A continuous-time Markov Chain $(X_t)_{t\ge 0}$ is called time-homogeneous if $$ \qquad (*) \qquad P(X_{s+t}=j|X_s=i)=P(X_t=j|X_0=i), \forall s\ge 0 $$ Strictly speaking, a Poisson process $(N_t)_{t\ge 0}$ does not satisfy the above property since $N_0$ can only be $0$ by default. However, $P(N_{s+t}=j|N_s=i)$ is indeed independent of $s$ for $s>0$. All the books declare that a Poisson process is time-homogeneous, which is not true. How to fix this issue?
One way is to allow $N_0$ to be any number and interpret $N_t$ as $N_t-N_0$. But if I insist $N_0=0$, can such a Poisson process still be time-homogeneous by modifying the condition $(*)$? What is a good alternative to $(*)$?

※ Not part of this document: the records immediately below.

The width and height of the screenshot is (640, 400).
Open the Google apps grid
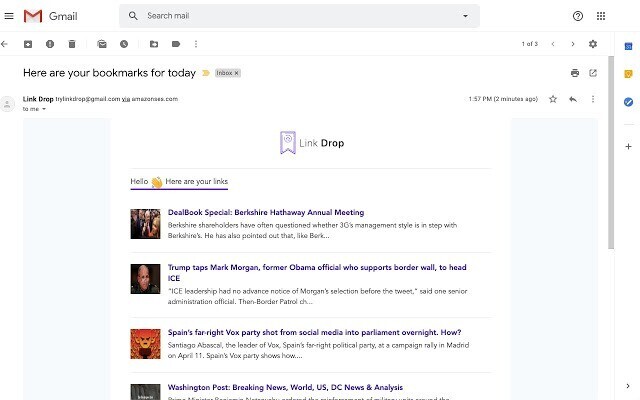click(x=601, y=16)
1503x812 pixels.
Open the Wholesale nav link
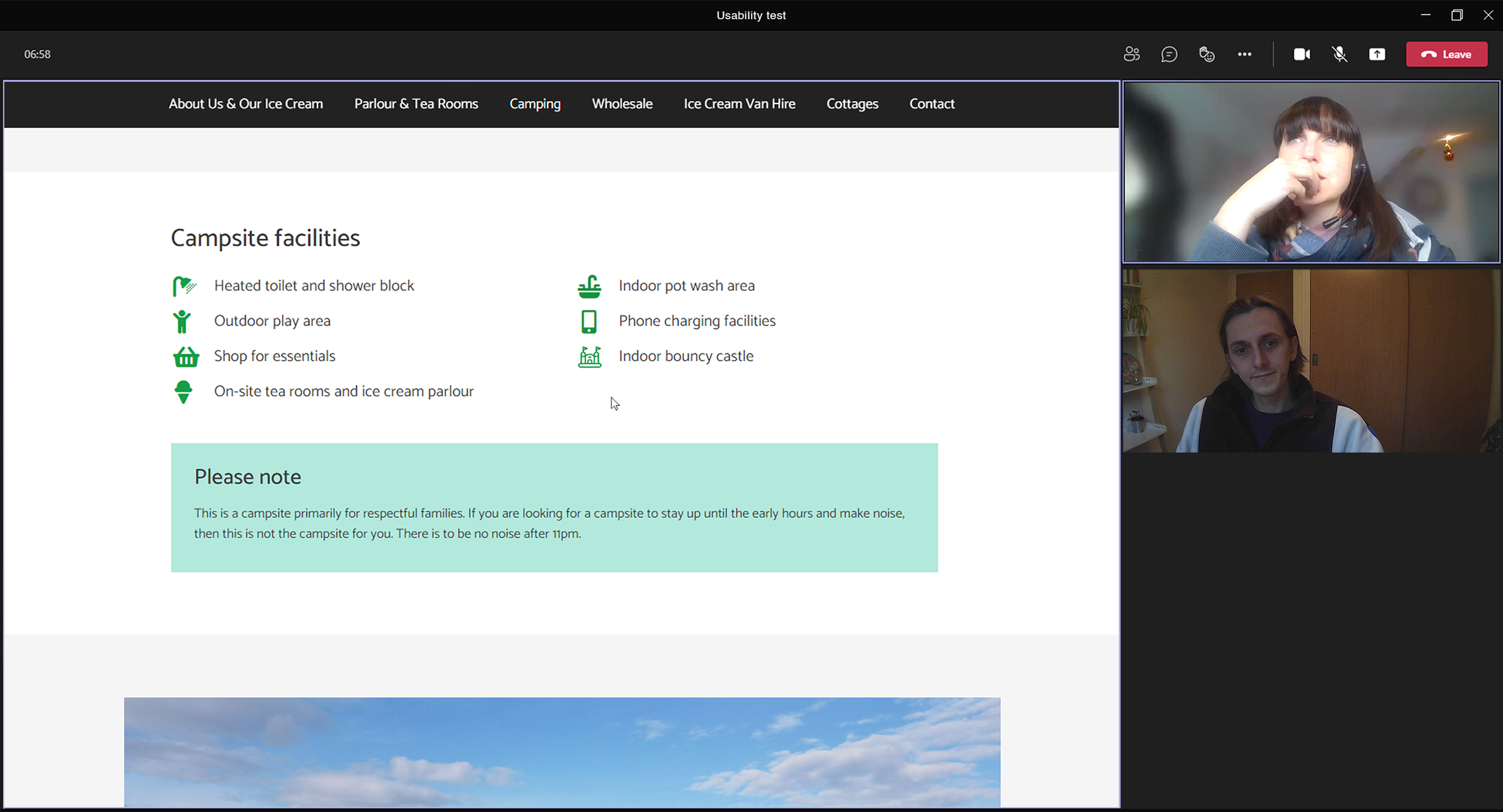[622, 103]
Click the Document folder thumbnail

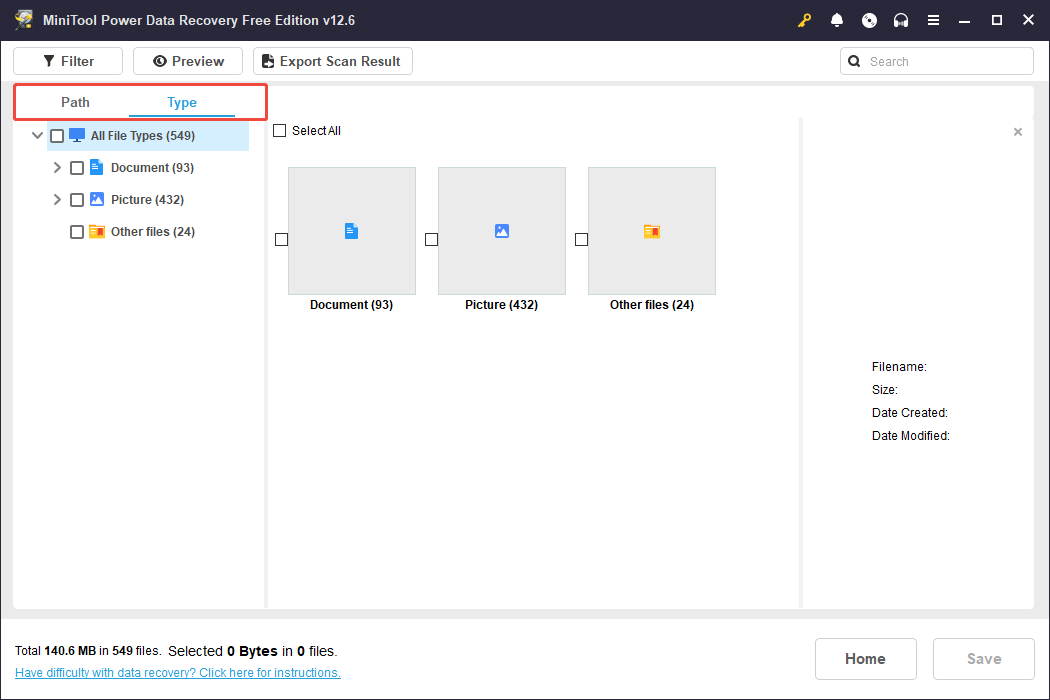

To fully describe a Markov process, you need two elements: A transition kernel and an initial measure. the condition (*) characterizes a time- homogenous transition kernel, and this is all that's required to make the Markov process homogenous. The Poisson process transition Kernel satisfies this condition. You write correctly that the process is typically stated at $0$, but that is just a preferred initial distribution, which does not impact the homogeneity. The same question you raise is also applicable to Brownian motion, which is usually started at 0, and is a time-homogenous process.